The personal habits of some children may disgust or annoy adults, but carers can see them as a guide to a child's emotional state, says Juliet Brown

The personal habits of some children may disgust or annoy adults, but carers can see them as a guide to a child's emotional state, says Juliet Brown

Common childhood habits - rocking, thumb-sucking, hair-twiddling, nose-picking and nail-biting - are repetitive ways of providing comfort and reducing tension. Most children try out one or other of these forms of self-comfort and stress reduction before they reach school age. Whether the habit persists can depend upon how adults respond to it.

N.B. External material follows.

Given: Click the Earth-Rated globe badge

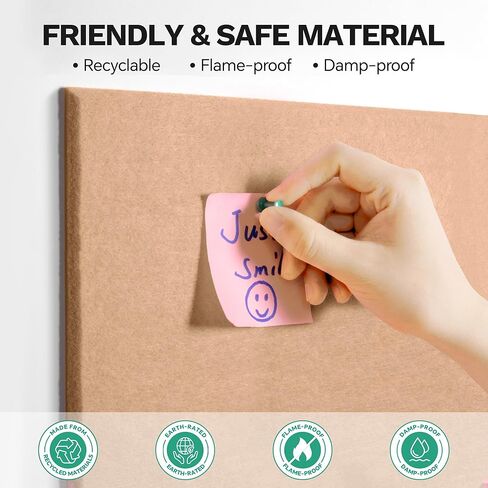Looking at the screenshot, I should [185, 450].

Your own reaction to children's habits will depend upon what you know about the reasons for habits and how you feel about the habits in question. Your own feelings may depend on what childhood habits you had yourself and whether your parents ignored them or disapproved of them. Your feelings may also relate to what habits you have now, such as smoking, gum-chewing or consuming chocolate or alcohol. If you yourself need a habit to manage stress, you are more likely to understand that children do too.

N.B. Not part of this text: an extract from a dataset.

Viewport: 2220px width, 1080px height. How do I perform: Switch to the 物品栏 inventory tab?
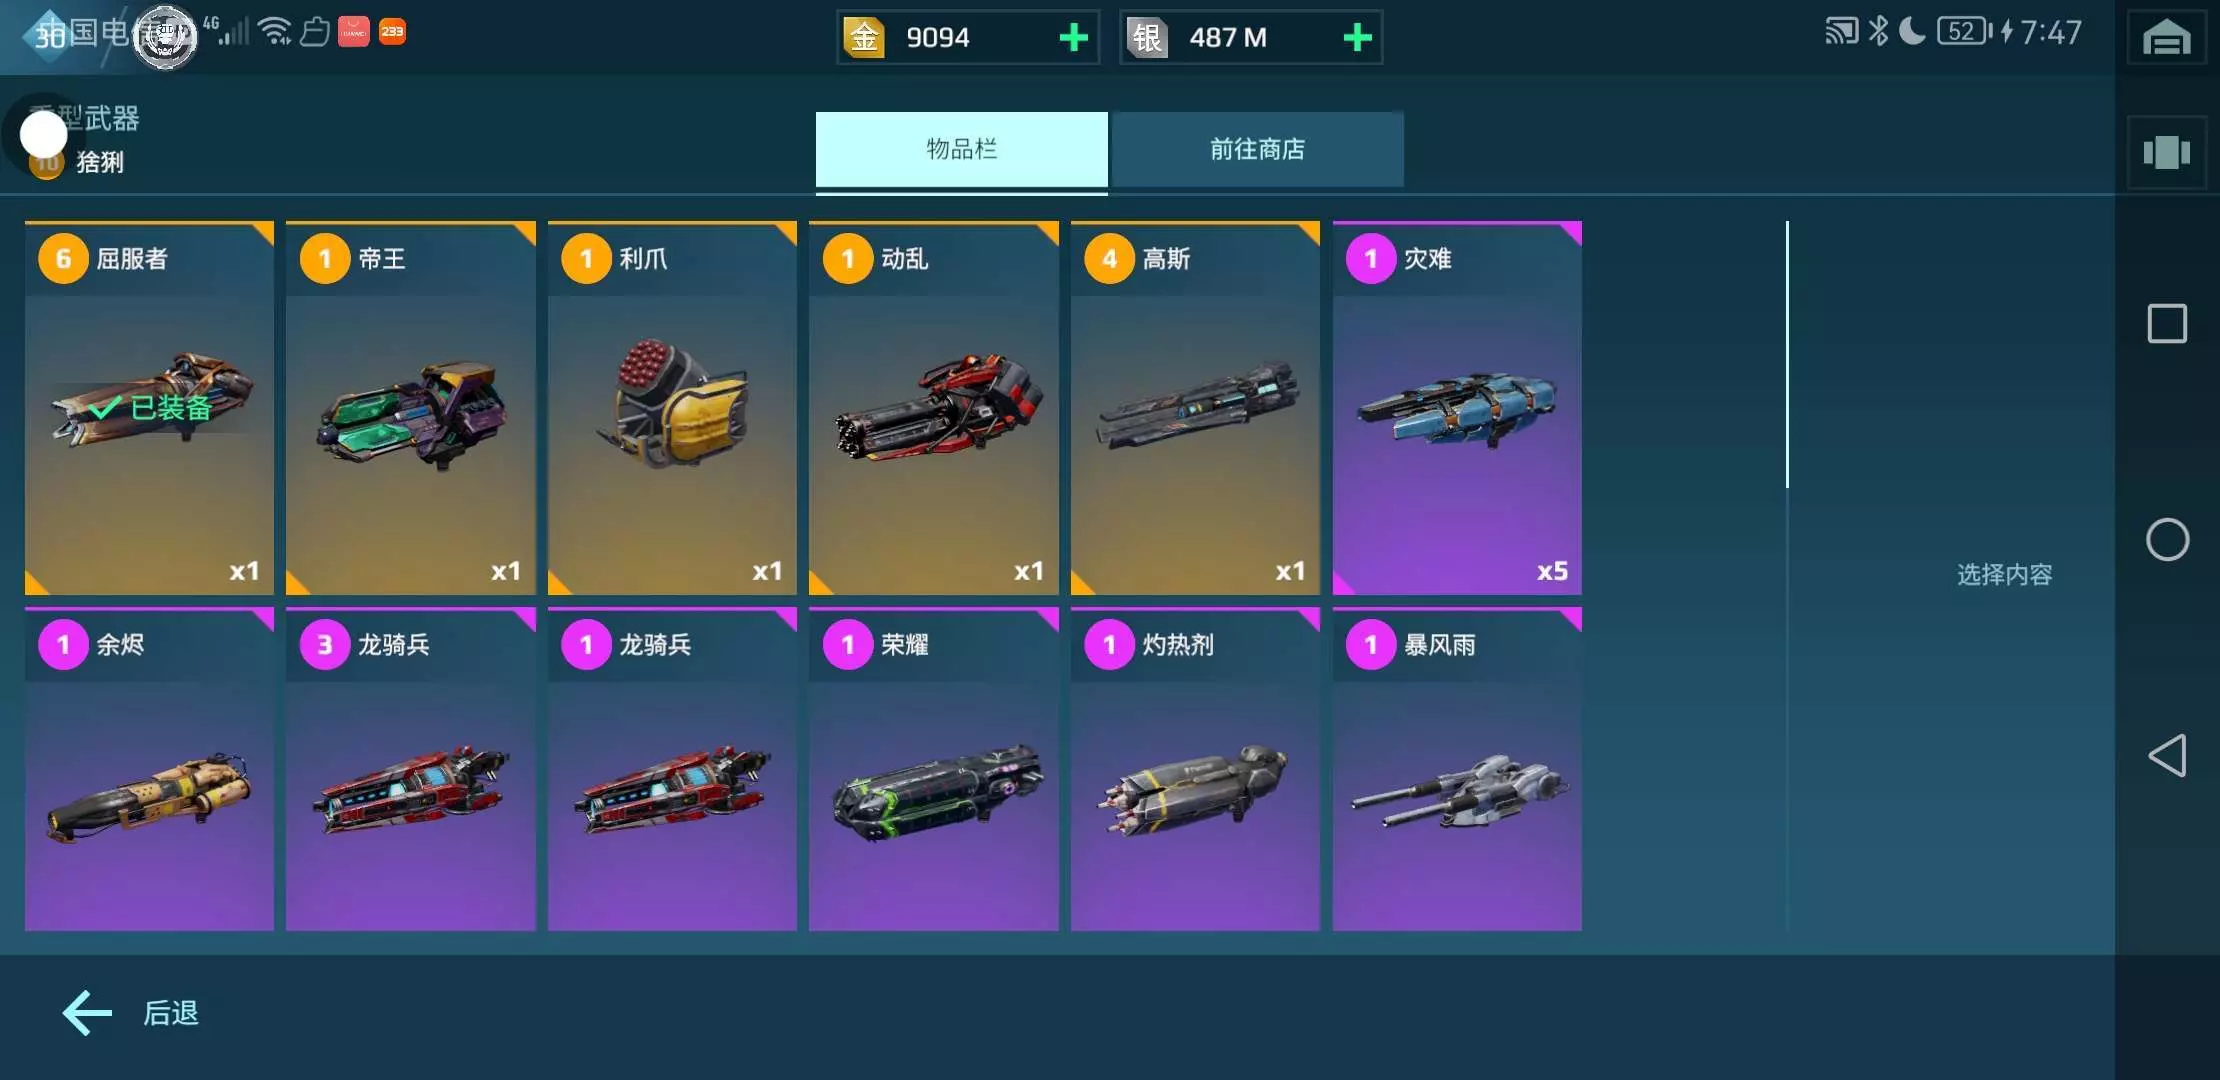click(961, 149)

Thumb-sucking Thumb-sucking begins in the womb and it's not long after birth that babies can get the habit under their control. This is one of babies' most effective ways of comforting themselves, their first move towards self-sufficiency. A baby who can use her thumb to calm herself and to help herself to wait for attention makes life easier for her mother. Since thumbs don't get lost, they are preferable to dummies, but some parents prefer their child to have a dummy because they can control it better than a thumb.

As babies grow older they may combine sucking a thumb or a dummy with cuddling a blanket. The blanket may become as important as the thumb and the child will insist that it has to be taken everywhere.